Maurice Jeffers

Personal information
- Born: April 3, 1979 (age 47) Morrilton, Arkansas, U.S.
- Listed height: 6 ft 5 in (1.96 m)
- Listed weight: 215 lb (98 kg)

Career information
- High school: Morrilton (Morrilton, Arkansas)
- College: Arkansas – Fort Smith (1997–1999); Saint Louis (1999–2001);
- NBA draft: 2001: 2nd round, 55th overall pick
- Drafted by: Sacramento Kings
- Playing career: 2001–2012
- Position: Small forward / shooting guard

Career history
- 2001: Asheville Altitude
- 2002: Fribourg Olympic
- 2003: Texas RimRockers
- 2003: Kansas Cagerz
- 2003–2004: Cornellà
- 2004: Kansas Cagerz
- 2004–2005: Baloncesto León
- 2005–2006: L'Hospitalet
- 2006: Kansas Cagerz
- 2006–2007: Lleida Bàsquet
- 2007–2008: Breogán
- 2008–2010: Gießen 46ers
- 2010–2011: Club Atlético Lanús
- 2011–2012: Gießen 46ers
- Stats at Basketball Reference

= Maurice Jeffers =

American basketball player (born 1979)

Maurice Cardale Jeffers (born April 3, 1979) is an American former professional basketball player. He is 6'5" in height and weighs 210 pounds. His position is shooting guard and small forward. He was selected in the 2nd Round (55th) pick in the 2001 NBA draft by the Sacramento Kings, but he has never signed a contract with an NBA team, making him 1 of 8 players from the 2001 NBA Draft to never play a game in the league.
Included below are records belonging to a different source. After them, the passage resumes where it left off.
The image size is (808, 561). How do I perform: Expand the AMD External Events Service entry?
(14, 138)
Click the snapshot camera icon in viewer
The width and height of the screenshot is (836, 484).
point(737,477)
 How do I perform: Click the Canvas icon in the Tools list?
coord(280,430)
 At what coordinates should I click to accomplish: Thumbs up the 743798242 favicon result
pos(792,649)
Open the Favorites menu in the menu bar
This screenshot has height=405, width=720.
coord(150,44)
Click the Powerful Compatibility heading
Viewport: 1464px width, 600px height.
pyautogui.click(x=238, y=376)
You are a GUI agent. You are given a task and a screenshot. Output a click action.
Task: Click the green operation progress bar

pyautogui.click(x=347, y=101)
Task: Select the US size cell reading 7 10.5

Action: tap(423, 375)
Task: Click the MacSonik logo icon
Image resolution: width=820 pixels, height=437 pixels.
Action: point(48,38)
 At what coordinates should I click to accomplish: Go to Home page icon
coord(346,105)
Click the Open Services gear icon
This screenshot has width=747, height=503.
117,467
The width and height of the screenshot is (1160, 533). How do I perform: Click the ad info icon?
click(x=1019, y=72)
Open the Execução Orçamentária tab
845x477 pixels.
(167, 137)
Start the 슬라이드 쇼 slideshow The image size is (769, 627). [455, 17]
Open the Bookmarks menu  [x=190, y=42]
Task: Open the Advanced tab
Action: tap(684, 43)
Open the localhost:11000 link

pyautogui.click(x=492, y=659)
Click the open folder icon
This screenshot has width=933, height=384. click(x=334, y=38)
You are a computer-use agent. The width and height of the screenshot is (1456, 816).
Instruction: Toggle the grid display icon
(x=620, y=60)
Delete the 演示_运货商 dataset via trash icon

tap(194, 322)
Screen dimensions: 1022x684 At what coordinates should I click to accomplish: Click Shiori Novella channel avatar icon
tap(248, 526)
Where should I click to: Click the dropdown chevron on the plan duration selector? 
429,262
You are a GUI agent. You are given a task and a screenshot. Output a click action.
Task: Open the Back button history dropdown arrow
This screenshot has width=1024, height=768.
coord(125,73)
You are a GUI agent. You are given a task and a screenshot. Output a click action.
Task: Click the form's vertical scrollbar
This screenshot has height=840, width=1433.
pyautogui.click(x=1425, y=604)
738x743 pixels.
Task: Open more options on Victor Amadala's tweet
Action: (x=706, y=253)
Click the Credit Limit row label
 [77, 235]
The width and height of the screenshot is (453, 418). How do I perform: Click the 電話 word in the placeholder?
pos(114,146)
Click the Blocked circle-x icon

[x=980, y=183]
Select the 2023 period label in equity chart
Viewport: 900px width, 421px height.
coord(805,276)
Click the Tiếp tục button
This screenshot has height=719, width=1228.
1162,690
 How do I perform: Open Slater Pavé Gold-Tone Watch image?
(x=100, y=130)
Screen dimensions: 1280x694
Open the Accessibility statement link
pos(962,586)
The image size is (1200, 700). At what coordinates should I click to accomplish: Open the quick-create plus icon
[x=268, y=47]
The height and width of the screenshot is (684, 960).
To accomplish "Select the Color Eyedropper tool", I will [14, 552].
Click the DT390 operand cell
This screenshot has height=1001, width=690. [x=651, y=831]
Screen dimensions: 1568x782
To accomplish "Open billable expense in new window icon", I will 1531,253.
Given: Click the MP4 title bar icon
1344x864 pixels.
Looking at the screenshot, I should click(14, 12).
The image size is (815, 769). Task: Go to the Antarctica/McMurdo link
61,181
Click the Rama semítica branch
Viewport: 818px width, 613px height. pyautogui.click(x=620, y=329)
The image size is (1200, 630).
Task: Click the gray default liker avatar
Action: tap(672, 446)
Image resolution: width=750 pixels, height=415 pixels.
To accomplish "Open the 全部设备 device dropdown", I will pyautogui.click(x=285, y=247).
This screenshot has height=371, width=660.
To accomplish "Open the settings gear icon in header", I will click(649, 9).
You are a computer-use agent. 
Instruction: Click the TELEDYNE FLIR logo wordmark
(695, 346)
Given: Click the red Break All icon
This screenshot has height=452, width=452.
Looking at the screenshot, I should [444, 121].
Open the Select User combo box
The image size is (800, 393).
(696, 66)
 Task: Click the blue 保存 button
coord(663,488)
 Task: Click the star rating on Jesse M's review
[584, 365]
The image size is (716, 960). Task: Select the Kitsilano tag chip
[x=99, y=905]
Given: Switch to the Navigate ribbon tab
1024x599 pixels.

== High school and college career ==
Jeffers, one of the best players to come from Morrilton High School. Attended Westark Junior College located in Ft. Smith, Arkansas. His second season (1998–1999) he averaged 20 points, 9.5 rebounds, 2 assists and 1.1 steals per game. He moved on to college ball at Saint Louis University. In his senior season (2000–2001) he averaged 16.0 points, 6.1 rebounds, 2.5 assists and 1 steal per game. His season high was 27 points in a (71–61) win over Louisville Cardinals on January 6, 2001.